[Start of section]
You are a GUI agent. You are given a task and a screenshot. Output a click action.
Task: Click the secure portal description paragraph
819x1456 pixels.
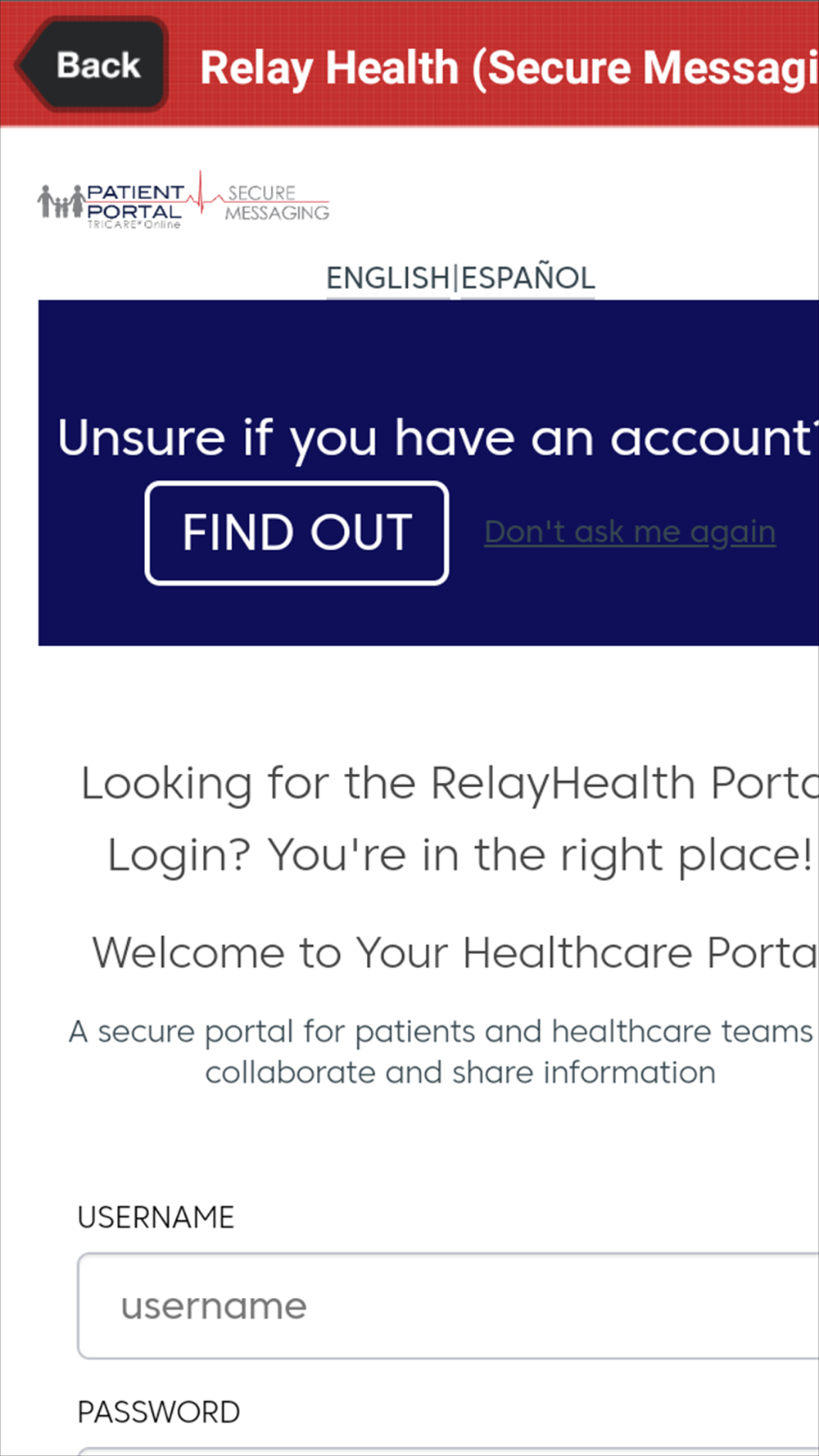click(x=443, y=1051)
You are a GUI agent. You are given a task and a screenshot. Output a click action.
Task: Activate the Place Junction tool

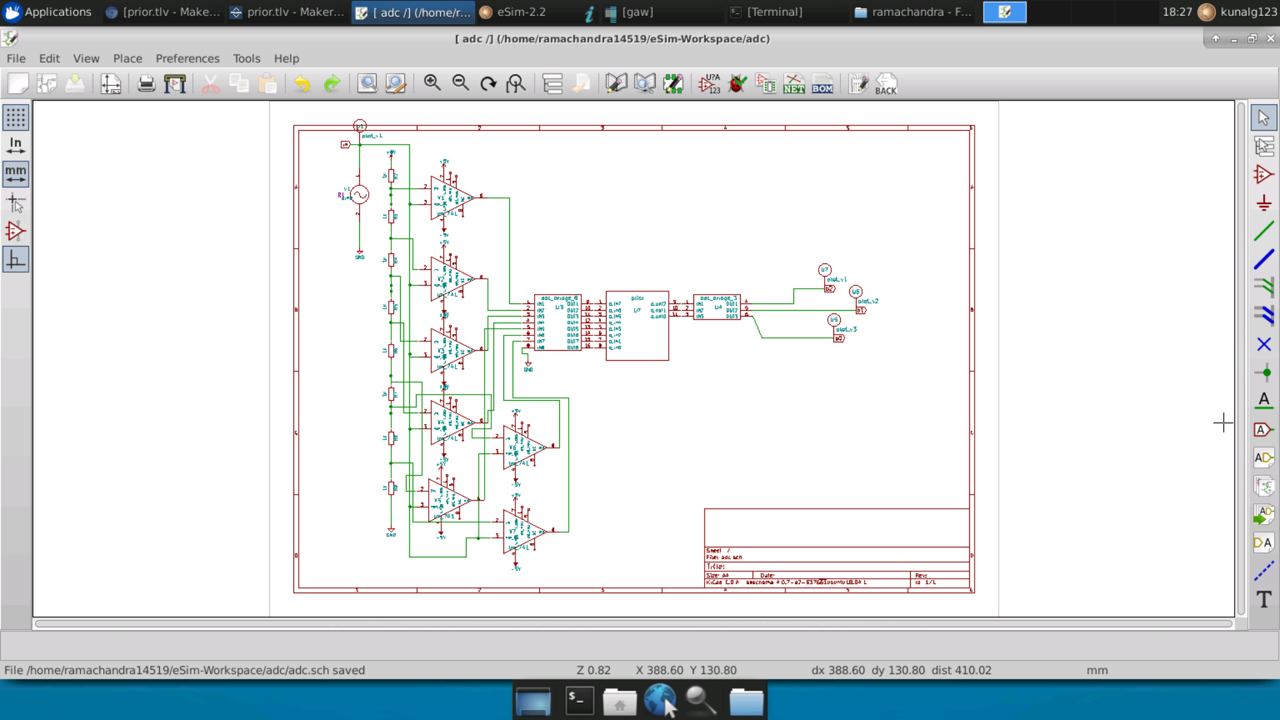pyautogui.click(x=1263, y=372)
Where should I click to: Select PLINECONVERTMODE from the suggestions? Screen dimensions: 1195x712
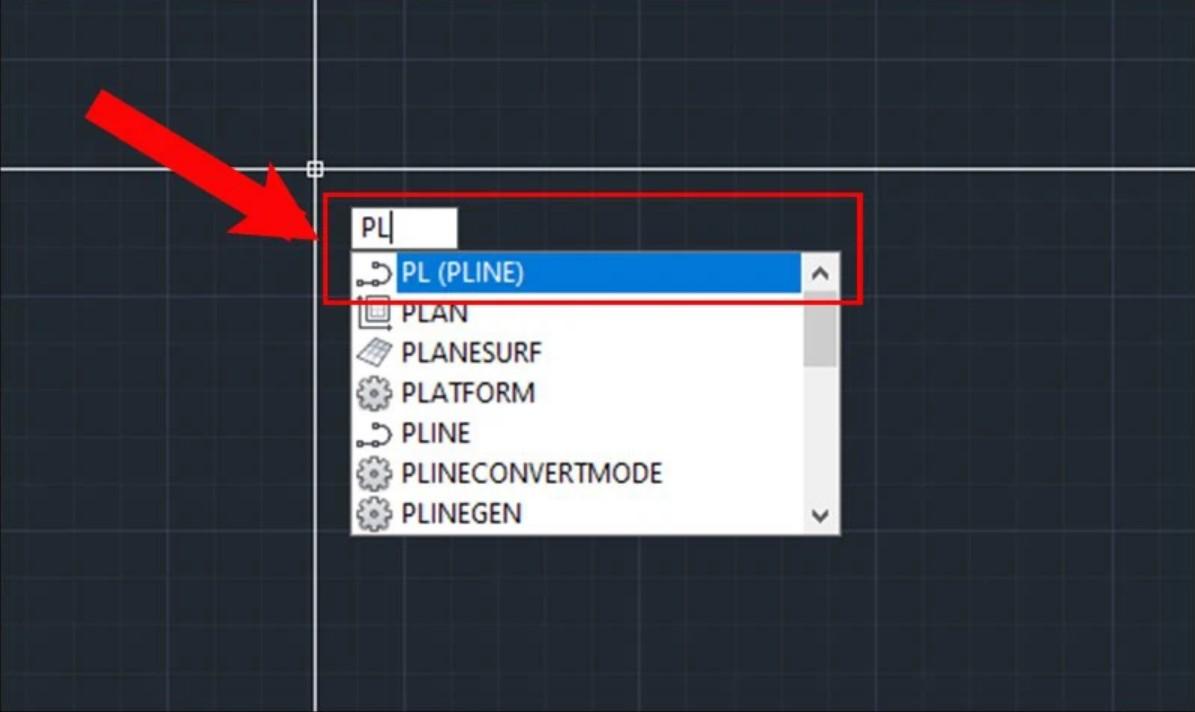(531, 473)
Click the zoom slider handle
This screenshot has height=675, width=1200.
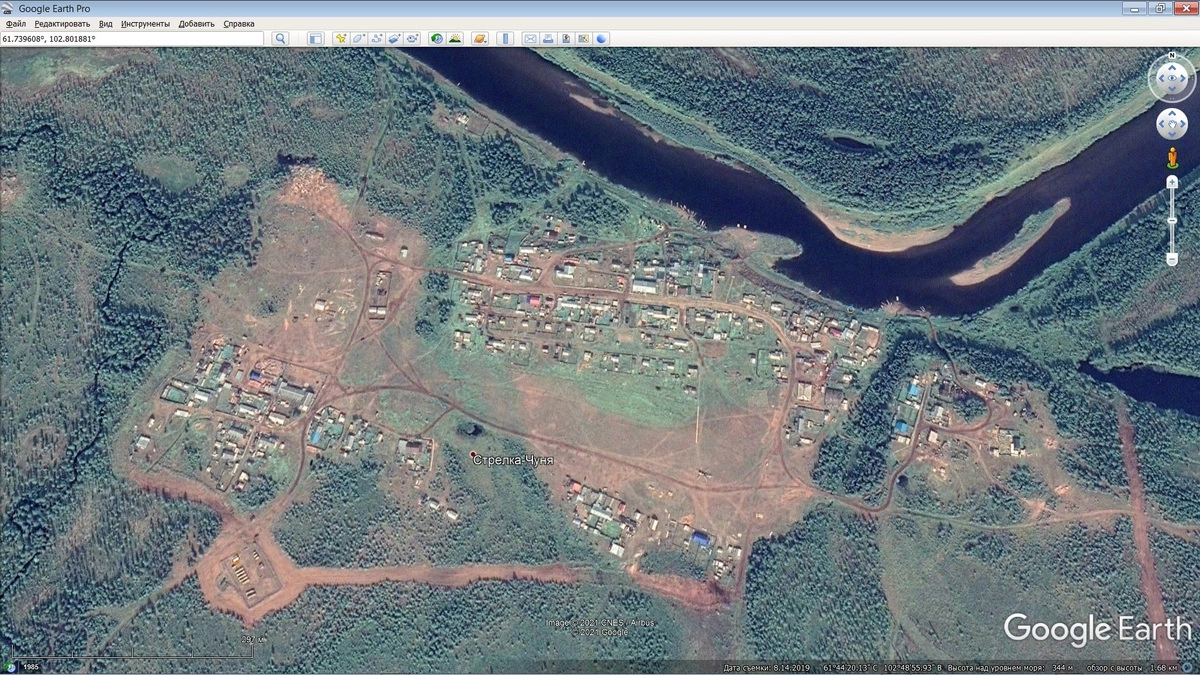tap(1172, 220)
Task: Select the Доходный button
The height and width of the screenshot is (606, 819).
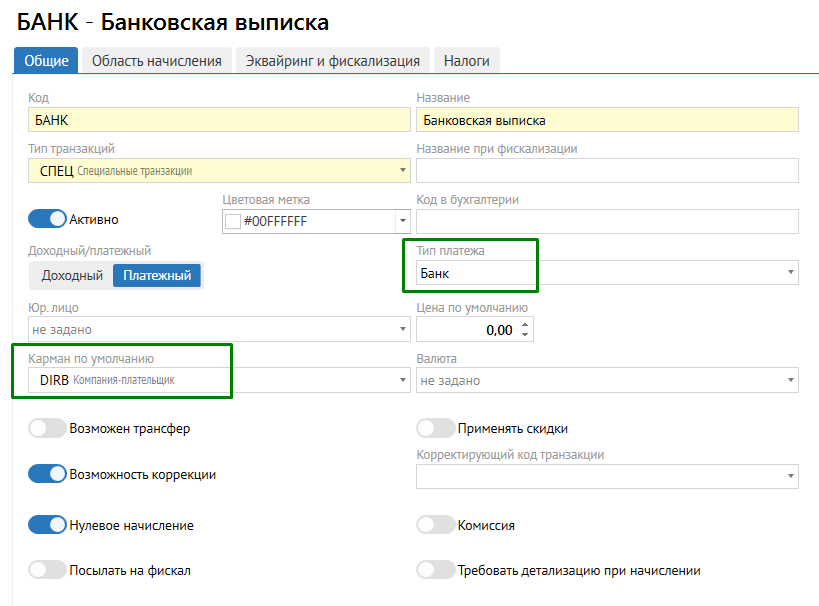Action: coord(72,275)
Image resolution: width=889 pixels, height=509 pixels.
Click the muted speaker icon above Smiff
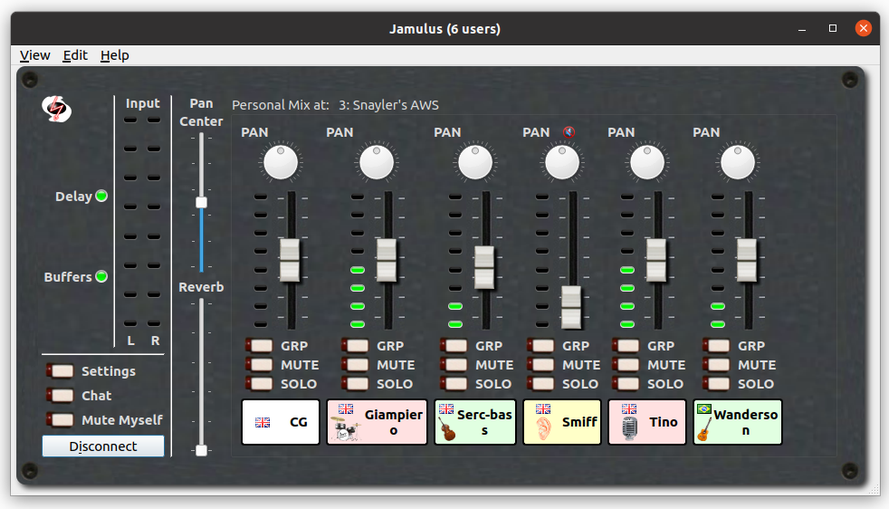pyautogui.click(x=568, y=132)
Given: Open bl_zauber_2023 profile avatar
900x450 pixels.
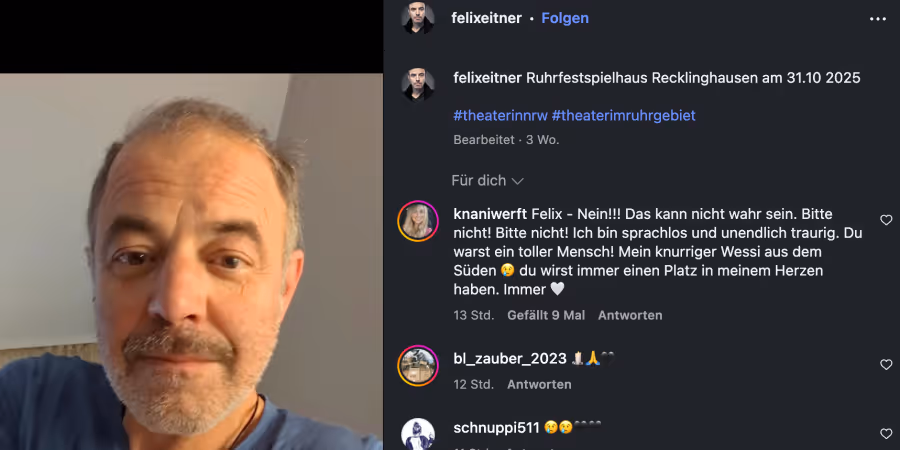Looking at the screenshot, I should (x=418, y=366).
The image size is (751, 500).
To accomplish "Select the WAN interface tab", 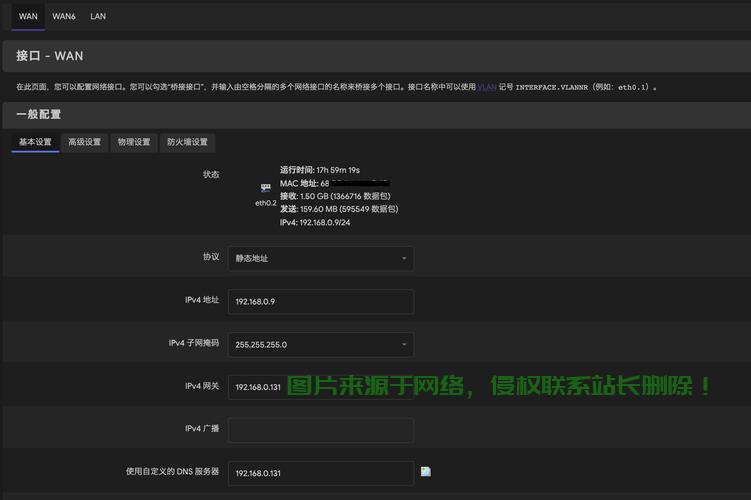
[End of section]
Exactly the lines from the one that contains "The height and" to the last line of the data, both included, should be set down, and no pictures should appear among them.

Exercise response:
The height and width of the screenshot is (606, 819).
Action: coord(72,275)
Image resolution: width=889 pixels, height=509 pixels.
Click the muted speaker icon above Smiff
pyautogui.click(x=568, y=132)
Given: Open bl_zauber_2023 profile avatar
900x450 pixels.
Looking at the screenshot, I should (x=418, y=366).
The image size is (751, 500).
To accomplish "Select the WAN interface tab", 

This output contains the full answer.